A potentiometer measures EMF without drawing any current (at balance point, galvanometer reads zero). This gives the true EMF. A voltmeter always draws some current, giving a reading slightly less than the true EMF (terminal voltage, not EMF). The potentiometer is thus more accurate for EMF measurement and is used to compare EMFs, find internal resistance, and calibrate voltmeters.

⚠️ Ammeter: low resistance shunt in PARALLEL — measures current

⚠️ Voltmeter: high resistance in SERIES — measures voltage

⚠️ Ammeter in series with circuit; Voltmeter in parallel with component

⚠️ S = I_gG/(I−I_g) — when I >> I_g, S ≈ I_gG/I

Frequently Asked Questions

1. Why is shunt connected in parallel? ⌄

The shunt provides an alternative low-resistance path for most of the current to bypass the galvanometer. Since they're in parallel, they share the same voltage. The galvanometer current I_g << I, measuring only a fraction of the total current from which total I can be calculated.

2. What fraction of current flows through galvanometer? ⌄

I_g/I = S/(S+G) = 0.01/(0.01+100) ≈ 0.01/100 = 10⁻⁴. Only 0.01% of the current flows through the galvanometer — 99.99% flows through the shunt. This protects the sensitive galvanometer from damage.

3. What happens if shunt resistance is too high? ⌄

Too much current will flow through the galvanometer (more than I_g), damaging it.

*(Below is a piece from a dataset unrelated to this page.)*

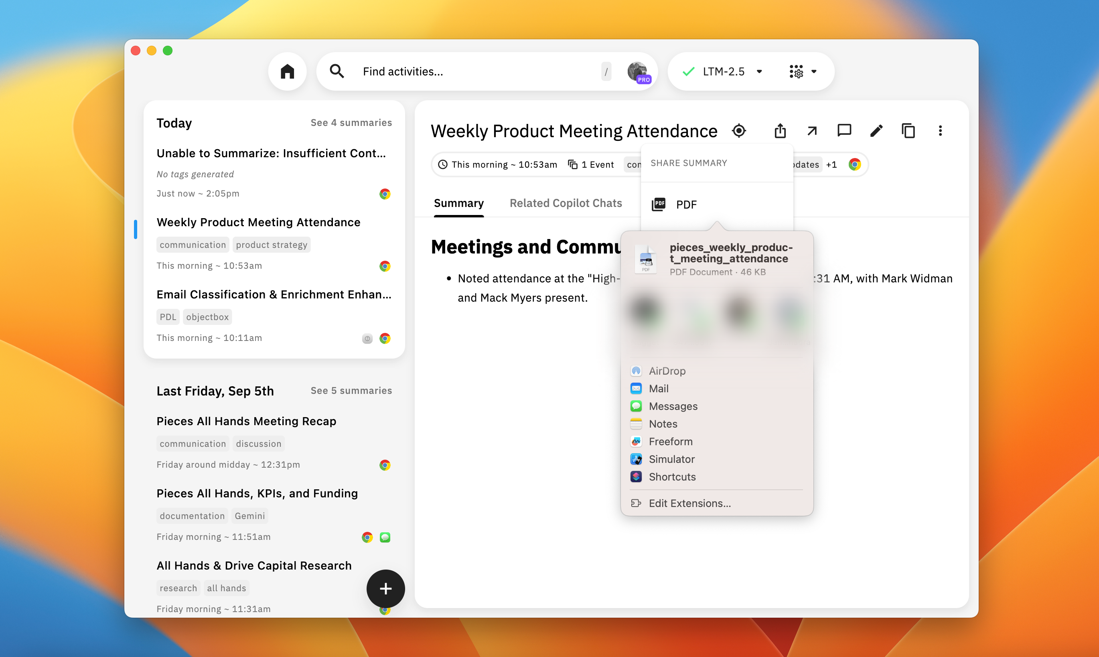This screenshot has height=657, width=1099.
Task: Click the target focus icon beside title
Action: coord(739,131)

The shunt must be low enough to limit galvanometer current to exactly I_g when total current is I. The formula S = I_g G/(I−I_g) gives the exact value needed.

4. What is the resistance of the converted ammeter? ⌄

R_ammeter = SG/(S+G) = 0.01×100/(0.01+100) ≈ 0.01×100/100 = 0.01 Ω. This is approximately equal to S since S << G. The ammeter has very low resistance (0.01 Ω) — close to ideal (0 Ω). Inserting it in series barely affects the circuit.

5. How to convert galvanometer to voltmeter for range 0–5V? ⌄

R = V/I_g − G = 5/(10⁻³) − 100 = 5000 − 100 = 4900 Ω. Connect 4900 Ω in series. The voltmeter resistance = G + R = 100 + 4900 = 5000 Ω = 5 kΩ. Sensitivity = 5000/5 = 1000 Ω/V.

6. What is figure of merit of a galvanometer? ⌄

Figure of merit k = I/θ = I per division = minimum current for full-scale deflection / total number of divisions. If 1mA causes full-scale deflection of 30 divisions: k = 1mA/30 ≈ 0.033 mA per division. Lower k = more sensitive galvanometer.

7. Why is potentiometer preferred over voltmeter for EMF measurement? ⌄

Voltmeter draws current I = EMF/(R_internal + R_voltmeter). This causes terminal voltage < EMF. A potentiometer at balance draws ZERO current — so terminal voltage = EMF exactly. Potentiometer gives true EMF; voltmeter gives slightly low reading.

8. What is the principle of a moving coil galvanometer? ⌄

Deflecting torque τ = nBIA (B=magnetic field, n=turns, I=current, A=area). Restoring torque = kθ (k=spring constant, θ=angle). At equilibrium: nBIA = kθ → θ = (nBA/k)I. Deflection proportional to current. Radial magnetic field ensures uniform B × A = constant at all angles.